D'une part parce je sais que nous avons en commun d'aimer les examens, ce qui nous vaut d'être pris pour de grands malades, et d'autres part, ses billets ont souvent une tonalité scientifique qui me réjouit. Je me suis amusé en imaginant la tronche de mon prof si j'avais pondu un devoir à la manière d'un billet Chondrien... Dis Chonchon, qu'est-ce que tu aurais pondu sur "Le comportement d'agression"? C'est fou de voir ce qu'on peut faire endurer aux rats de laboratoire pour mieux comprendre le fonctionnement cérébral humain.
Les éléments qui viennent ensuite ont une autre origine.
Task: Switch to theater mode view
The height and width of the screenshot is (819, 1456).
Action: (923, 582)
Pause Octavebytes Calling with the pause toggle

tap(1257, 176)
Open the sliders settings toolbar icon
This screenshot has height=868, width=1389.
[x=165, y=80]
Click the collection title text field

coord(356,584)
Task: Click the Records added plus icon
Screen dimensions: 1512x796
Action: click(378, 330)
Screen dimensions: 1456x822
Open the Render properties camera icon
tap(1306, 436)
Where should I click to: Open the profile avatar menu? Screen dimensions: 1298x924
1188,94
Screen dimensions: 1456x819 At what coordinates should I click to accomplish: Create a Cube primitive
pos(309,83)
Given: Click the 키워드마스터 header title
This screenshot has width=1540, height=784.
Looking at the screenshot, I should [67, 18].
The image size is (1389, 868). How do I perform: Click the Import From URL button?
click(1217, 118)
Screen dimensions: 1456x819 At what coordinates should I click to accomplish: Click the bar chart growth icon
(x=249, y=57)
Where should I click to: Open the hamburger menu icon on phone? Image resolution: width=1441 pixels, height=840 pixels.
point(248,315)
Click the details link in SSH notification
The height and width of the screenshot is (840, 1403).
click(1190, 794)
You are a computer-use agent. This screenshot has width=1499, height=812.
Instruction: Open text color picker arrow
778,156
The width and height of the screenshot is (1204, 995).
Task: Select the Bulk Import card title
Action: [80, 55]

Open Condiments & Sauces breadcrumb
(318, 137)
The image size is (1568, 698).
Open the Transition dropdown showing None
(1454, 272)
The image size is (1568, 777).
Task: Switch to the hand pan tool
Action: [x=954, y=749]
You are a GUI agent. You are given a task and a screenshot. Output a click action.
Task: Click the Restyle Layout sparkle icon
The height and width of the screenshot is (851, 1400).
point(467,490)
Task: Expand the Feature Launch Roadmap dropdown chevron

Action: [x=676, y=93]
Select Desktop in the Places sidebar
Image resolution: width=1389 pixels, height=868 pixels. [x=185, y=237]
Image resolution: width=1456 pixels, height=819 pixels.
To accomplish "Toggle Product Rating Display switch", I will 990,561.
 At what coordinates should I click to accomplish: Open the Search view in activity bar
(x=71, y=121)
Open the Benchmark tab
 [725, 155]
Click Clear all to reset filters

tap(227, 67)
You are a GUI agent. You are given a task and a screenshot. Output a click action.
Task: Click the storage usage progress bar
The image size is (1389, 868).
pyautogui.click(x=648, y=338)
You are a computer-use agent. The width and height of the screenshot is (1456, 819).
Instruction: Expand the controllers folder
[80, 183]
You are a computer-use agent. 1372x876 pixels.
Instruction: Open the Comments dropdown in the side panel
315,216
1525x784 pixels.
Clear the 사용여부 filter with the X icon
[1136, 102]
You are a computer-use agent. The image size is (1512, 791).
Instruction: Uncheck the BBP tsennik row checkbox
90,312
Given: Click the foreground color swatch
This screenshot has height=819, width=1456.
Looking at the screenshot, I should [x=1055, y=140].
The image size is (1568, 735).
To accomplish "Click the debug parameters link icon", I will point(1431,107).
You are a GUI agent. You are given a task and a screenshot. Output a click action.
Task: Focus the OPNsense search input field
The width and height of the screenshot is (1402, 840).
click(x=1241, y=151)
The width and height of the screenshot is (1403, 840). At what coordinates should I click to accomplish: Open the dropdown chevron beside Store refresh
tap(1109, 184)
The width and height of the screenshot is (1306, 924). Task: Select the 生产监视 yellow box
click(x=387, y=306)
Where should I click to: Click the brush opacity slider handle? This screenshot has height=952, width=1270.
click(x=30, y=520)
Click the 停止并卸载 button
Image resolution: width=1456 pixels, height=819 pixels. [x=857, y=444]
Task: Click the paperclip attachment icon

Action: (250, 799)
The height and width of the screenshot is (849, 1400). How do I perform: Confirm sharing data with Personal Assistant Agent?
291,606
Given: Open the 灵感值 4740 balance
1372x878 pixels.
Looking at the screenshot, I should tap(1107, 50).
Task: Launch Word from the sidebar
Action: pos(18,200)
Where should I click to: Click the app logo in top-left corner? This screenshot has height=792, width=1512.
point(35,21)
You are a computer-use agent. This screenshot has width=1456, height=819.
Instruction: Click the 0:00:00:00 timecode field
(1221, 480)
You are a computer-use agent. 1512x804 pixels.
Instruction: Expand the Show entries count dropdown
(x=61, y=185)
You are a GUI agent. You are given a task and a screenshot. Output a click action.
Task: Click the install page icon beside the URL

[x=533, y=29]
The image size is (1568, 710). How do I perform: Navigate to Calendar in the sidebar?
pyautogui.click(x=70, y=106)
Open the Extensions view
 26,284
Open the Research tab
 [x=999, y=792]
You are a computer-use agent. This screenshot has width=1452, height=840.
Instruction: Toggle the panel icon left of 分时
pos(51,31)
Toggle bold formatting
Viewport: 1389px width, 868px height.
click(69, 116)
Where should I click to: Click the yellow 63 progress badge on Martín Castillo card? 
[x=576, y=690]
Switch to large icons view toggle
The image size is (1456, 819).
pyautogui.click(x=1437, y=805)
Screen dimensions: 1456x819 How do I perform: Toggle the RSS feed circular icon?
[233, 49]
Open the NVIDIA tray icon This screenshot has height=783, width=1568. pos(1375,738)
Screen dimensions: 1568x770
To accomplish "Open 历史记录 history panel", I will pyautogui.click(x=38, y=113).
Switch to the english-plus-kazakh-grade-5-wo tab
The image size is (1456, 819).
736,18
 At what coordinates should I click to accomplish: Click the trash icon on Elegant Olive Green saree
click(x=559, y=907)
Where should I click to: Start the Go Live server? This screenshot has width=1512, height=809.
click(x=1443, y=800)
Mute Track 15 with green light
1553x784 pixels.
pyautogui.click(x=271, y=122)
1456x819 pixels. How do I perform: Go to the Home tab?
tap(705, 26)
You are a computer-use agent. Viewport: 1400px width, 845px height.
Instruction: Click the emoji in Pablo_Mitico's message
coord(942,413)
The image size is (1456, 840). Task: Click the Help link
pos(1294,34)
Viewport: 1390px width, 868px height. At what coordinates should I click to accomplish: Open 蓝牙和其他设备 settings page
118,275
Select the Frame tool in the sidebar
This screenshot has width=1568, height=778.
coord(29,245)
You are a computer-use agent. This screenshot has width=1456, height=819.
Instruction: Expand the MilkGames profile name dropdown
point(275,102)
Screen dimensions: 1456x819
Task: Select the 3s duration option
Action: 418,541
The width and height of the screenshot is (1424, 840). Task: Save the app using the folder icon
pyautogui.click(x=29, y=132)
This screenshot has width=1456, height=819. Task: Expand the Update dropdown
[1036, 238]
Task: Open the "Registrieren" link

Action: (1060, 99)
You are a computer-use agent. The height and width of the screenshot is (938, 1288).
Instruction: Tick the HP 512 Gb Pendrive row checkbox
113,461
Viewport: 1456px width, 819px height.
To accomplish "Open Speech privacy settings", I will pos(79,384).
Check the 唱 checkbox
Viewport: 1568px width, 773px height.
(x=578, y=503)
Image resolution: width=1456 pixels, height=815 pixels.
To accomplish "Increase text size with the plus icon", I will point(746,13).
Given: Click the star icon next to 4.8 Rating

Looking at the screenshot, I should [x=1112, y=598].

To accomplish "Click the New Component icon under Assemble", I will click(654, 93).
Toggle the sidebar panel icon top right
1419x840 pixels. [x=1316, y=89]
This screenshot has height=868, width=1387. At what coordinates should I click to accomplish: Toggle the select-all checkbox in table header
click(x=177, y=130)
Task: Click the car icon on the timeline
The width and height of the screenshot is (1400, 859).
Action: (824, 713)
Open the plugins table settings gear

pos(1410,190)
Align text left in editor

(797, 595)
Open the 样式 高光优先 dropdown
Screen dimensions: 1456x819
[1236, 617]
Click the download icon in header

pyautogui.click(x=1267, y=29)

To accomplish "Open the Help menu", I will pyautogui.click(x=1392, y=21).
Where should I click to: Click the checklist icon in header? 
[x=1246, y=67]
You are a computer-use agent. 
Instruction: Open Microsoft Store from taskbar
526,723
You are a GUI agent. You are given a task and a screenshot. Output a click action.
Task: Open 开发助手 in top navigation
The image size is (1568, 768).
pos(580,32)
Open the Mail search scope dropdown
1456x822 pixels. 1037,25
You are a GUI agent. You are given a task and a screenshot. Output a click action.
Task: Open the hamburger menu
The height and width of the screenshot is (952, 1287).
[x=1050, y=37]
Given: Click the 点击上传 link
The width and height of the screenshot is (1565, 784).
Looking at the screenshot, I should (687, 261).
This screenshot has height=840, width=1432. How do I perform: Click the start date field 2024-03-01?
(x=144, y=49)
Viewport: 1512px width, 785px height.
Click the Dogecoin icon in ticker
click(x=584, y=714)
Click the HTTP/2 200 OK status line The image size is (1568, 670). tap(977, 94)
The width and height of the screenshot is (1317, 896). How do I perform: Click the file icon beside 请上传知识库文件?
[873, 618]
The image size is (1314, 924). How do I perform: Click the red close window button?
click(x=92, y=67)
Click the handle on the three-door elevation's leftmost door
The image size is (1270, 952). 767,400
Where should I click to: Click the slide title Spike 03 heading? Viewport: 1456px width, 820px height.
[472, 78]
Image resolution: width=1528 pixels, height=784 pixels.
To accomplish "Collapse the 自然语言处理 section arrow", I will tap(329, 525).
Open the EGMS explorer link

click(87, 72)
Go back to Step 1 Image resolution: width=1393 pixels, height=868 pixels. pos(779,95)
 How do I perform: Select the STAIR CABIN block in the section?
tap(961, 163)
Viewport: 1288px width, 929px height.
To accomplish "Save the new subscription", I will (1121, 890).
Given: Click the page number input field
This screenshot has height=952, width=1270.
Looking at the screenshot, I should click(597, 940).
C'est fou que le rat et l'homme aient tant de choses en commun... Fou et pas rassurant...
Je me suis régalé !
Les jours à venir vont être difficiles à négocier, pour la bonne raison que j'ai passé mon année à courir après le temps et que maintenant je n'ai plus qu'à attendre, attendre, attendre...
jeudi 4 juin 2009
Con fiante
"Je fais confiance à la justice" (Jean Tiberi, après l'annonce de son appel pour la condamnation dans l'affaire des faux électeurs du Ve arrondissement) déclaration du 27 mai 2009.
La phrase est d'autant plus révélatrice si on considère que depuis 12 ans, Tiberi n'a pas eu de raison de se plaindre de cette "justice". Il toutes les raisons d'avoir confiance...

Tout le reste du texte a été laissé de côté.